Education & Training:
Agricultural technologists may need an Associate in Animal Science degree, an Associate in Food Science degree, or an associate’s degree in a related field. Some schools offer an Associates degree in Agricultural Technology.
Many schools offer internships, cooperative education and other experiential programs for food technologists.
A hazmat certification course may be required.
Field technicians must enjoy working outdoors in a variety of weather conditions.

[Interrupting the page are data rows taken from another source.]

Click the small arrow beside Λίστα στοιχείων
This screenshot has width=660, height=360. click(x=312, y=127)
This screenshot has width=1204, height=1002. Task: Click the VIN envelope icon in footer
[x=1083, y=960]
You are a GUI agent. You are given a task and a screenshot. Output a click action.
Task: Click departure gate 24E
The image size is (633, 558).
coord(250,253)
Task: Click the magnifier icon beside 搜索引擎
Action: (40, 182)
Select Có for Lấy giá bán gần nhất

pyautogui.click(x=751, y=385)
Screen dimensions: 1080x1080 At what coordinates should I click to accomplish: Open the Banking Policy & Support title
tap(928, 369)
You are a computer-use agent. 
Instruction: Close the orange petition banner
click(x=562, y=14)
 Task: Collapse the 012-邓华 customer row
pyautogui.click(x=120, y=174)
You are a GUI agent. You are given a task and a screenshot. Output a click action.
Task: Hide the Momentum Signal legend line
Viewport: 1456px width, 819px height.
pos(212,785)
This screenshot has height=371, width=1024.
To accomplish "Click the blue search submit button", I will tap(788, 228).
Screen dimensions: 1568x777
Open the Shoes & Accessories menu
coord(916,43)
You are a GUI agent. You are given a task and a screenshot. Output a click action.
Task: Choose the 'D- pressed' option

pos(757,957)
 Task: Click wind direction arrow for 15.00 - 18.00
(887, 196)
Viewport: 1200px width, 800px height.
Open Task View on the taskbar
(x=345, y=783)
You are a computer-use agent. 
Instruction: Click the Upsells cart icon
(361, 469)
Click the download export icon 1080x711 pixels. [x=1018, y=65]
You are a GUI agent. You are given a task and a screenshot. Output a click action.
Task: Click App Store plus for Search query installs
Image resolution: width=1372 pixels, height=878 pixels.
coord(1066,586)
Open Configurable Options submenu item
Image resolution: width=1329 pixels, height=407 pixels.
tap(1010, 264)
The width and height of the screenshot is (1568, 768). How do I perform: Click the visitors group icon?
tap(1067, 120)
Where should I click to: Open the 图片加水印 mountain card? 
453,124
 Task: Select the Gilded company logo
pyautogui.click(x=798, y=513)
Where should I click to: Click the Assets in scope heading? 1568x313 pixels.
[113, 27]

Common requirements and abilities:
- A valid driver's license
- Able to life 50 lbs repeatedly
- Able to follow directions and work independently
- Pre-employment drug screen
Agricultural science technicians typically develop and follow protocols to store crop and animal samples, operate farm equipment and maintain agricultural production areas to conform to scientific testing parameters. They also examine animals and specimens to look for diseases or other problems, ensure they meet safety standards, and measure ingredients used in testing of animal feed and for other purposes. When working in private industry, agricultural science technicians perform many of these same duties, with a focus on increasing the productivity of crops and animals.
Some agricultural technicians are considered field technicians. Field technicians collect samples (plant tissue, soil, and water) and record information in legible and accurate records.
Agricultural technicians may specialize by subject area. Some popular subjects include carbon management and sequestration, microbiology, and processing technology.
Agricultural technicians who work for the federal government monitor regulatory compliance for the Food and Drug Administration (FDA), the Department of Agriculture, and other agencies. With the recent passage of the FDA Food Safety Modernization Act (FSMA), the frequency of food inspections is expected to increase, along with improvements in performance standards. The FSMA also requires more inspections of foreign food production facilities that export to the United States, so some agricultural technicians may travel internationally.
Other titles include Seed Analyst, Agricultural Research technician, County Extension Agent, Agricultural Research Technologist, Field Technician.